PANDEMIE E CAMBIAMBENTI CLIMATICI: DUE FENOMENI INTERCONNESSI

Nel contagio, pubblicato in ben 33 Paesi in tutto il mondo e diventato già un best-seller, ha il pregio di raccontare l’avanzare dell’epidemia durante il suo stesso manifestarsi, da dentro l’occhio del ciclone. L’autore non conosce gli sviluppi futuri della pandemia nel nostro Paese e nel resto del mondo, il suo racconto si interrompe agli inizi del mese di marzo, nel pieno dell’emergenza sanitaria. Giordano annota le sue paure, i suoi dubbi, i tic ossessivi che sviluppa durante questo periodo, e in cui possiamo facilmente riconoscerci, ma la sua descrizione resta sempre lucida, misurata, da scienziato qual è lui.

Paolo Giordano foto

Lo scrittore Paolo Giordano. Fonte: Flickr

Da un parte ci conforta con l’ausilio dei modelli matematici, delle previsioni, dei calcoli. Dall’altra pone quesiti e incognite sul legame fra diffusione del virus e cambiamenti climatici e apre uno spunto di riflessione critica sulla sostenibilità del nostro stile di vita e sulla grave mancanza di lungimiranza delle società più avanzate.

Chi di noi può sapere cos’hanno liberato gli incendi smisurati in Amazzonia dell’estate scorsa? Chi è in grado di prevedere cosa verrà dall’ecatombe più recente di animai in Australia? Microgranismi mai censiti dalla scienza potrebbero aver bisogno urgente di una nuova patria. E quale terra migliore di noi, che siamo così tanti e saremo sempre di più, che siamo così Suscettibili e abbiamo così tante relazioni, che ci muoviamo dappertutto?
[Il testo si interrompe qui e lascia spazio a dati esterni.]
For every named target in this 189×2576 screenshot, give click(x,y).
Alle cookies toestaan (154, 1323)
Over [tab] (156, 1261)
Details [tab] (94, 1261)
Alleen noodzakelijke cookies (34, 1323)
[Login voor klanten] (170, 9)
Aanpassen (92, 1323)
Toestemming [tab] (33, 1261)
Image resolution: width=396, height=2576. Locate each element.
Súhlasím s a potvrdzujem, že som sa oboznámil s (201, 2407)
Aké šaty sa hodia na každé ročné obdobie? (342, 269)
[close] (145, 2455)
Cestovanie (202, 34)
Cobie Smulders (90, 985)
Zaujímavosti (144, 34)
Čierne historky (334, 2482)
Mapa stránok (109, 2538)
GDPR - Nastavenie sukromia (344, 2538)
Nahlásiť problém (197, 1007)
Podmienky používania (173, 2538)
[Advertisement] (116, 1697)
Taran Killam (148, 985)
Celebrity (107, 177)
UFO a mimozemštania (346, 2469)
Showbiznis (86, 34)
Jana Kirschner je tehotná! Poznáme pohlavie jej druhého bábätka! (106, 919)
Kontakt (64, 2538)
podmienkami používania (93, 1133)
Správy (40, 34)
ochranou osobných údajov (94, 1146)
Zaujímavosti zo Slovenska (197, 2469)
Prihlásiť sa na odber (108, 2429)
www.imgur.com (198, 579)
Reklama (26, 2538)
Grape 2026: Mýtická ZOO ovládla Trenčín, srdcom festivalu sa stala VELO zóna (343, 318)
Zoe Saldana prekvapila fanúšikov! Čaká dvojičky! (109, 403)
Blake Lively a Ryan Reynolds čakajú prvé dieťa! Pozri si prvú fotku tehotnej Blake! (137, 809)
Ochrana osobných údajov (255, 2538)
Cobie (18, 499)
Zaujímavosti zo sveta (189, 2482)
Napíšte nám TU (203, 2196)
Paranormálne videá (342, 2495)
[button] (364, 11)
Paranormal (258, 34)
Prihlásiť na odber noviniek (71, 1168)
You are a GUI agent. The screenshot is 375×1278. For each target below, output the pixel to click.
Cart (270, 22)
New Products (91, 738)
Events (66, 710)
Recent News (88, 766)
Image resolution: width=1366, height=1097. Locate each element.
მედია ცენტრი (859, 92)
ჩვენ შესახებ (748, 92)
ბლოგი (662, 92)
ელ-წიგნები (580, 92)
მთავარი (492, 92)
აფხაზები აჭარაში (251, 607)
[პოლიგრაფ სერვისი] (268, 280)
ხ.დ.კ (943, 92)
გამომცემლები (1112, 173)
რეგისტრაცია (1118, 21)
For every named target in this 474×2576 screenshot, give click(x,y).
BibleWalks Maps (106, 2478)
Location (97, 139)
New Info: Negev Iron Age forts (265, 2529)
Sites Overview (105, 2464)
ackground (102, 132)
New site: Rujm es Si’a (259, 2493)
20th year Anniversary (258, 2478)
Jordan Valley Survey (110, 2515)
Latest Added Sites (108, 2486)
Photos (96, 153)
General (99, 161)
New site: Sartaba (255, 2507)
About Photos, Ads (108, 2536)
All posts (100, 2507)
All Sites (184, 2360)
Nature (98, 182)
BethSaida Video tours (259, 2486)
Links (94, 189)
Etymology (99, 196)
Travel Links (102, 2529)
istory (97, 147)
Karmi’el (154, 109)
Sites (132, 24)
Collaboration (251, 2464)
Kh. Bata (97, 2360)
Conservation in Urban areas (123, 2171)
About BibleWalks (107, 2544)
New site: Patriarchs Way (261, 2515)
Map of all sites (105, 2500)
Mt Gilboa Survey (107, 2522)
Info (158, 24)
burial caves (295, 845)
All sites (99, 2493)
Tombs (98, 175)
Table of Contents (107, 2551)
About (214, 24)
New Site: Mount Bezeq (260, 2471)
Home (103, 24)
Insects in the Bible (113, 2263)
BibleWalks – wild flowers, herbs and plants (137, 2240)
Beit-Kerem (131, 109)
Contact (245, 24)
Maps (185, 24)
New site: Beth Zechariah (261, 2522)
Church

(p. 43, Einaudi Editore – Vele, 2020)

Emergenza climatica, deforestazione, sfruttamento dei terreni per allevamenti e colture intensive, surriscaldamento globale sono tutte problematiche interconnesse fra loro e legate al diffondersi di nuovi e pericolosi virus nel mondo. “Il contagio è un sintomo. L’infezione è nell’ecologia” spiega l’autore. Il nostro stile di vita non fa che accelerare questi processi e aumentare le probabilità di rischio. La globalizzazione e il capitalismo sfrenato hanno fatto il resto, incentivando lo spostamento quotidiano di enormi quantità di persone e merci da una parte all’altra del mondo.

COME SOPRAVVIVERE AL CONTAGIO?

Un altro dei temi al centro del saggio è il rapporto che abbiamo con il tempo. Ci sentiamo privati, derubati del tempo, una “merce” invisibile ma estremamente preziosa nella società della fretta. Tutti i nostri piani, i nostri progetti sono rimasti bloccati, gli appuntamenti cancellati o rimandati, gli obiettivi posticipati. Ci sentiamo persi senza il controllo del tempo e del futuro. Cosa fare allora?

Paolo Giordano Nel contagio copertina libro

Foto di Alessandro Mancini

La soluzione è nella qualità del tempo. Non importa quanto tempo abbiamo a disposizione da qui in poi, ma come lo impieghiamo, il valore che gli diamo. Trovare un senso a questo tempo sospeso e dilatato e imparare a convivere con il virus, adattarci ad esso per sopravvivere:

Ora è il tempo dell’anomalia, dobbiamo imparare a viverci dentro, trovare delle ragioni per accoglierla che non siano soltanto la paura di morire. Forse è vero che i virus non hanno un’intelligenza ma in questo sono più abili di noi: sanno mutare in fretta, adattarsi. Ci conviene imparare da loro“.

(p. 61, Einaudi Editore – Vele, 2020)

Paolo Giordano non ha la risposta a tutti i nostri dilemmi, non conosce la soluzione perfetta, come nessuno di noi d’altronde, ma ci aiuta a decifrare meglio l’a-normalità che stiamo vivendo e a vedere le cose dalla giusta prospettiva: le epidemie ci sono sempre state e continueranno ad esserci anche in futuro. La differenza sta nel nostro atteggiamento rispetto ad esse.